Qu’est-ce qui explique ce paradoxe ? Les financements sont disponibles mais l’accès est problématique. Sur les unités économiques au Sénégal identifiées lors du dernier recensement général des entreprises en 2016, 3 % voire moins bénéficient de financement. Très peu pour une économie qui se veut dynamique. L’argument souvent avancé est la frilosité des banques et des autres établissements financiers qui pratiquent des taux élevés, des offres dominées par les crédits court terme ; donc peu adaptés aux besoins et des exigences de garanties en inadéquation avec les capacités de ces cibles.
Pourtant les banquiers réfutent cette thèse et avancent que ce sont les dispositions légales et prudentielles qui leur imposent de s’entourer de certaines garanties avant toute décision de financement. Ils rétorquent que les Pme ou Pmi ne remplissent pas certaines conditions. Parmi les freins, ils citent le manque de lisibilité de l’information financière, le caractère informel, la confusion entre le fondateur et l’entité économique, etc…

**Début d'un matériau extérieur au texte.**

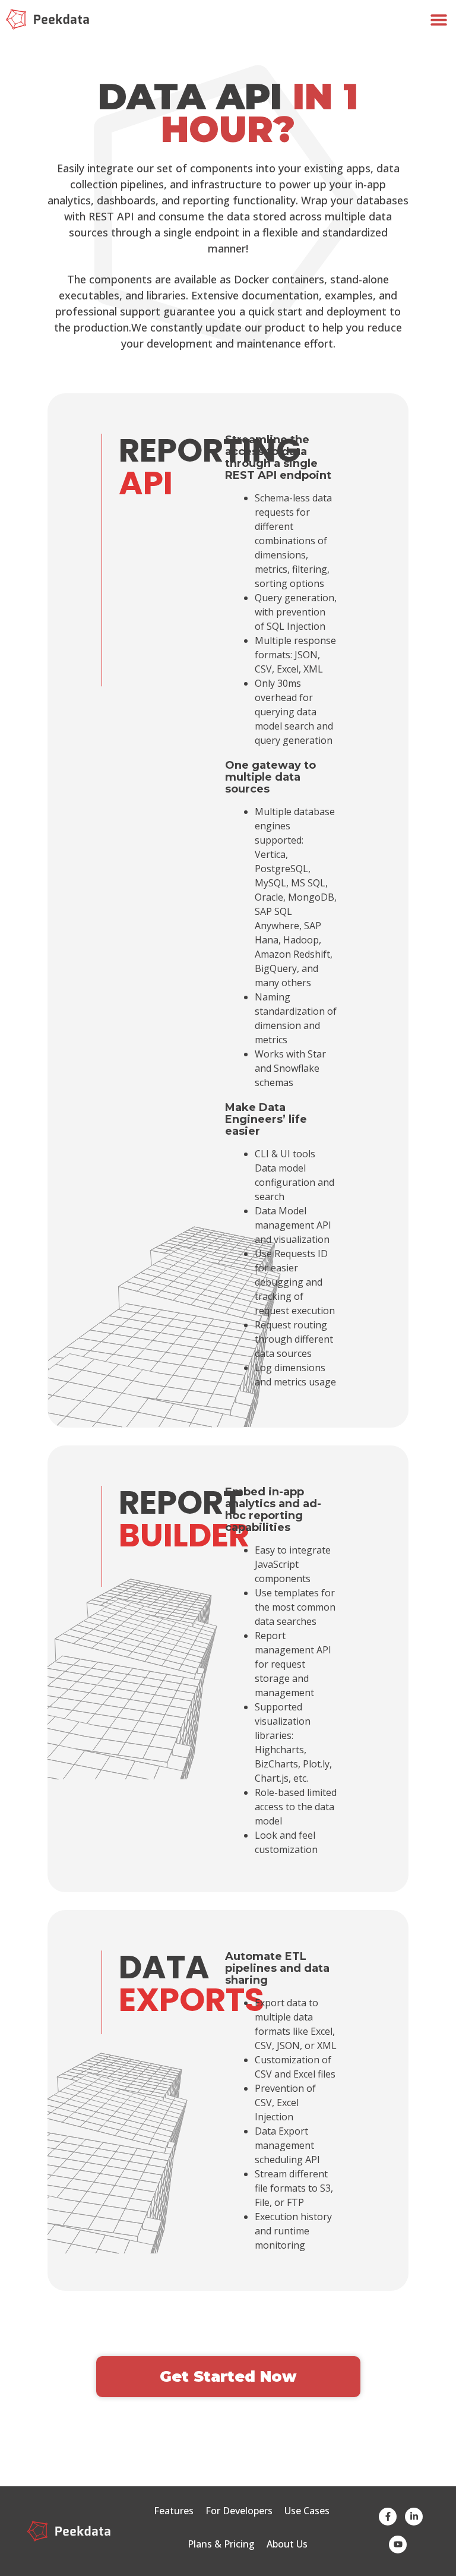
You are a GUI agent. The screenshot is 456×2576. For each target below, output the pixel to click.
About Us (287, 2543)
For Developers (239, 2510)
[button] (439, 19)
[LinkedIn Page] (414, 2517)
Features (174, 2510)
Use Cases (307, 2510)
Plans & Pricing (221, 2543)
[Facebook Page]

Mme Seck de Coris Bank pointe du doigt un problème d’organisation des Pme et Pmi qui selon elle ont un taux de mortalité de 65 % au terme de leur première année de création. Il s’y ajoute qu’elles sont sous capitalisées et éprouvent des difficultés à accéder au marché. M. Mbengue, expert indépendant indexe quant à lui, un problème de management et de respect des règles de gestion. Selon lui, il y a aussi un problème d’identification et d’expression des besoins qui sont à l’origine des tensions de trésorerie.
Même s’ils ne réfutent pas les faiblesses, des Pme et Pmi, des opérateurs économiques comme Moustapha Tall, Ndongo Fall de l’Aftu indexent les taux d’intérêts élevés, des exigences de garantie assez élevée, de fortes pénalités en cas de retard dans le remboursement, sans compter les frais de dossiers et d’assurance qui sont chers. Autant d’exigences qui freinent l’envie de beaucoup d’hommes d’affaires et pour la plupart de ceux qui évoluent dans le secteur informel, c’est une barrière à l’accès au crédit.
Malgré ces goulots, obstacles, il est possible de les dépasser affirment en chœur Mamour Fall de la Chambre de commerce, d’industrie et d’agriculture de Dakar et Marie Odile Sène Kantoussan de CGF Bourse. Parmi les principales préconisations, M. Fall appelle les banques et autres institutions de financement à adapter leurs règles aux réalités économiques du Sénégal avec des mécanismes souples de financement. Pour Mme la directrice de CGF Bourse les banques doivent recourir au marché financier pour lever des ressources de longue durée, afin de pouvoir financer plus d’entités économiques.
C’est également l’avis de M. Ahmadou Al Aminou Lô, directeur national de la Banque centrale des Etats de l’Afrique de l’ouest. Il appelle à une synergie pour solutionner les problèmes et financer efficacement les Pme et Pmi qui sont des leviers fondamentaux pour développer un pays.
FINANCEMENT DE L’ECONOMIE : Le secteur informel, le talon d’Achille
Et si l’Aftu servait de modèle
Le modèle économique de l’Association de financement des professionnels du transport urbain (Aftu) est inspirant. La mobilisation de fonds importants auprès des banques commerciales en est une illustration achevée.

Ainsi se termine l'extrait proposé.